» EXERCISE REQUIREMENTS
Output the lines of the entries below beginning at the one with "Task: Click verified" and ending with the last, exactly as written and without pictures.

Source data:
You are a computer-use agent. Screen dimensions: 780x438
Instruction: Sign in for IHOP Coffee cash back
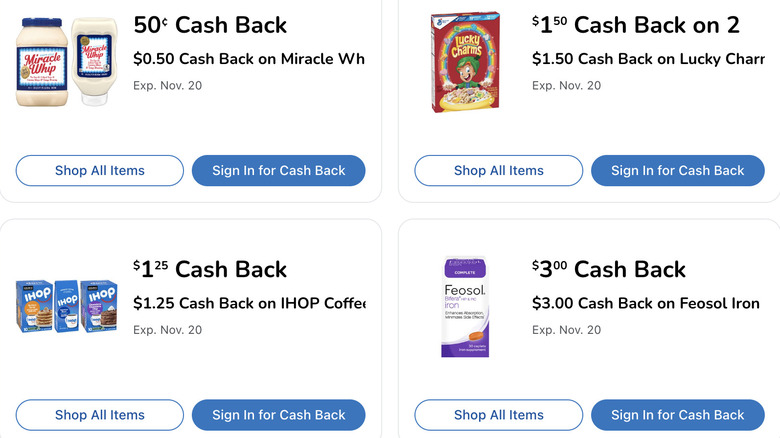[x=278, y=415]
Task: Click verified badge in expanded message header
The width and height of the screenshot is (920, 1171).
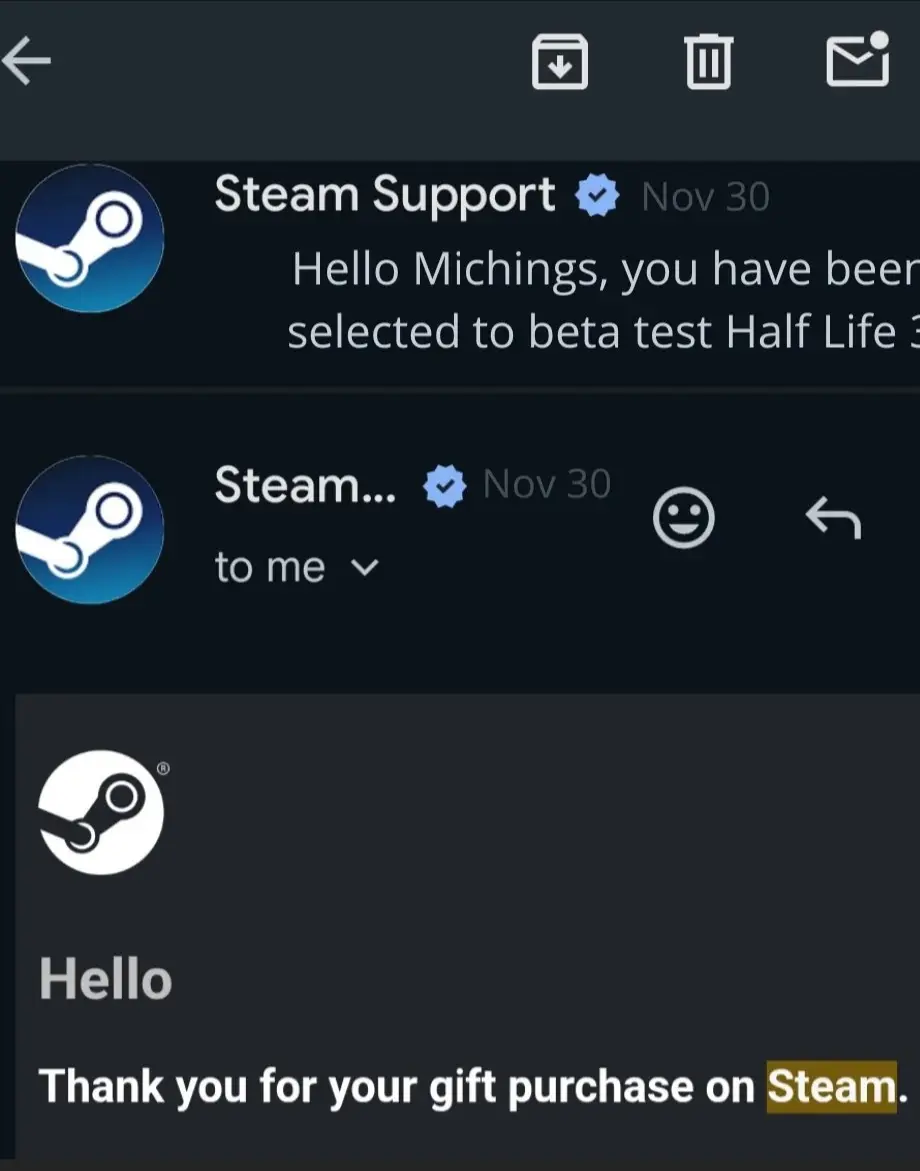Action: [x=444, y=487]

» ANSWER
Task: Click verified badge in expanded message header
The width and height of the screenshot is (920, 1171).
Action: [x=444, y=487]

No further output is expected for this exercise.